Historical Figures

1830:the great prison reform

Correctional colony of Eysses and Prison of Petite Roquette

One of the greatest prison reforms was put in place under the July Monarchy, in particular because of the growing crime rate and the highest recidivism rate in Europe. This reform concerns the entire penitentiary system and aims to hygienize prisons. Grab your keyring, put on your bulletproof vest and dive into the heart of a prison in 1830 to understand the major reform that took place.

A reform imagined as early as 1819

The impetus behind this large-scale prison reform came from a royal society that was formed to address this issue of the state of prisons. A royal society that brings together the most important and powerful characters therefore wonders about prisons, the best mode of detention to adopt and hygiene conditions, among other things. In addition, prisons sprang up all over France, such as the Petite Roquette prison, of which Charles X was the sponsor.

In the aftermath of the Trois Glorieuses, some eminent jurists such as Charles Lucas and Alexis de Tocqueville will give new impetus to this prison reform. Charles Lucas, jurisconsult and newly appointed Inspector General of Prisons, prepares and presents a petition to the Chamber of Deputies bringing together two major projects:a major prison reform and the abolition of the death penalty. He sees detention as a means of correcting the behavior of the detainee with a view to his release. Alexis de Tocqueville is also a trained jurist and now a famous French philosopher who has made a very important contribution to this reform of the jails of France. Indeed, Alexis de Tocqueville was commissioned by France in 1830 to study the American penitentiary system, which was effective. At the end of these first investigations in the United States, he wrote a book The prison system in the United States and its application in France (1833) which confers on him the rank of "first penitentiary of the universe", that is to say that he sees the penitentiary system as salutary and beneficial, especially in comparison with the death penalty.

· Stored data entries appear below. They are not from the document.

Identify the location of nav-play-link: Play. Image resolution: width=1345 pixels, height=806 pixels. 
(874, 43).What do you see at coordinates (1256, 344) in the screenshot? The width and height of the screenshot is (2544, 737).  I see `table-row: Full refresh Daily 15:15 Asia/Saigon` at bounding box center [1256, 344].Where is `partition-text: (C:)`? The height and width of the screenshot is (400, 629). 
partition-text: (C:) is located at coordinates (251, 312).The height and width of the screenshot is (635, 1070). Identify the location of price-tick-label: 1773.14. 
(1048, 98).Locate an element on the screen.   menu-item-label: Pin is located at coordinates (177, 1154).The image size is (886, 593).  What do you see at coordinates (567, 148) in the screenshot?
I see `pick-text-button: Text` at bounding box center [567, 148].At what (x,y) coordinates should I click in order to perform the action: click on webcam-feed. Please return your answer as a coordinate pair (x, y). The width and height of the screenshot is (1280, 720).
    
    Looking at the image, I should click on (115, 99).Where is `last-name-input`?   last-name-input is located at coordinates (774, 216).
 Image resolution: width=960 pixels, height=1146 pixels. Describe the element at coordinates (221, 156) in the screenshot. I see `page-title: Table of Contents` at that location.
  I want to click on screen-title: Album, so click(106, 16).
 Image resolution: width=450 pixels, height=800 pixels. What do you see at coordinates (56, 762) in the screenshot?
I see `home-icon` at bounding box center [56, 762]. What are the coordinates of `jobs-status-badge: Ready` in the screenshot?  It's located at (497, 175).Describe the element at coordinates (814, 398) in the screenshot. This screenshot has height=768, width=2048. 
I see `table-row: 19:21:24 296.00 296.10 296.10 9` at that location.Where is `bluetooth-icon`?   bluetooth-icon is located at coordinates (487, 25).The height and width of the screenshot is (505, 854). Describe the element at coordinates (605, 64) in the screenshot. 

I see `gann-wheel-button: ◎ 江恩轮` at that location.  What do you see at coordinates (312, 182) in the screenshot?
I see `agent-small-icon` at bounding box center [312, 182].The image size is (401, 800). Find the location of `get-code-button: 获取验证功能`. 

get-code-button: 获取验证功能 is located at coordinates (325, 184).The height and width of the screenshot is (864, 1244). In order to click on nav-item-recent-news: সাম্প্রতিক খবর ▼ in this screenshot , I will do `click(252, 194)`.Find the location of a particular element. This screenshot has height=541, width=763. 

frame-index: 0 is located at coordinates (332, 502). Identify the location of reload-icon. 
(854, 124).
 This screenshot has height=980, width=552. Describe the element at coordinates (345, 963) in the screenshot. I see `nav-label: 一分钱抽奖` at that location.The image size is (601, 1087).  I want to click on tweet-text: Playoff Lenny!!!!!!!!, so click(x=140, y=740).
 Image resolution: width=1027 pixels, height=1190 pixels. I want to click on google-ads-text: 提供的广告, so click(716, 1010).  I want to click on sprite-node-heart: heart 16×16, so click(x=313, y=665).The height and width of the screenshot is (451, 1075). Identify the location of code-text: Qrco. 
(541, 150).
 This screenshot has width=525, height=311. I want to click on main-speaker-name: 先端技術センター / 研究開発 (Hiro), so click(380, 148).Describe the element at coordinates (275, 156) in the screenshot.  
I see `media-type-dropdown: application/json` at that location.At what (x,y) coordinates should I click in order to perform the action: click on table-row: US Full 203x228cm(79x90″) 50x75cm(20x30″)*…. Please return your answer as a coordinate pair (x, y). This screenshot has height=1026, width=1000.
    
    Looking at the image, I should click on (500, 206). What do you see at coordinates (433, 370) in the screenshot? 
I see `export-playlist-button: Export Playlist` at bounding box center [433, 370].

Auburnians versus Pennsylvanians

Alexis de Tocqueville, on the other side of the Atlantic, sees two penitentiary systems confronting each other:that adopted by the prison of Auburn in which the prisoners live in community but must observe strict silence and that of Pennsylvania where the prisoners live and work in their cell, in constant isolation. When Alexis de Tocqueville returned to France and informed the ministry and the reformers, he presented and explained the advantages and disadvantages of the two American systems and one is tempted to believe that the choice by France of the system to adopt was only to be made. between these two models but this is not the case. Charles Lucas, for example, is not convinced by any of these systems. He deems the constant isolation enforced by the inhumane Pennsylvania system and the permanent silence of the Auburn model as too much for the inmates to bear. Doctrines, ideas and philosophy collide. Faced with Charles Lucas who imagines the prison institution as being a stage of correction with the aim of release, comes up against the ideas defended by Tocqueville who thinks that prison must be a harsh and unpleasant passage.

La Petite Roquette:Parisian prison with American style

It was in the 11th arrondissement of Paris that the Grande and the Petite Roquette were born in 1825. These two penitentiary establishments were born under the impulse of Charles X in order to lock up prisoners sentenced to prison and those sentenced to dead. The architecture of the prison and the penitentiary system adopted are often closely linked and this is particularly the case with regard to the establishment of La Petite Roquette. Lebas, the architect, designed this prison in the style of Pennsylvania establishments. It is a so-called "panopticon" prison. The panoptic plan, brought to light by Jeremy Bentham, includes a central surveillance tower around which the inmates' cells are placed. Surveillance is therefore maximal and the detainees are isolated. La Petite Roquette was demolished in 1974 because of the inhuman conditions of detention which aroused the indignation of all.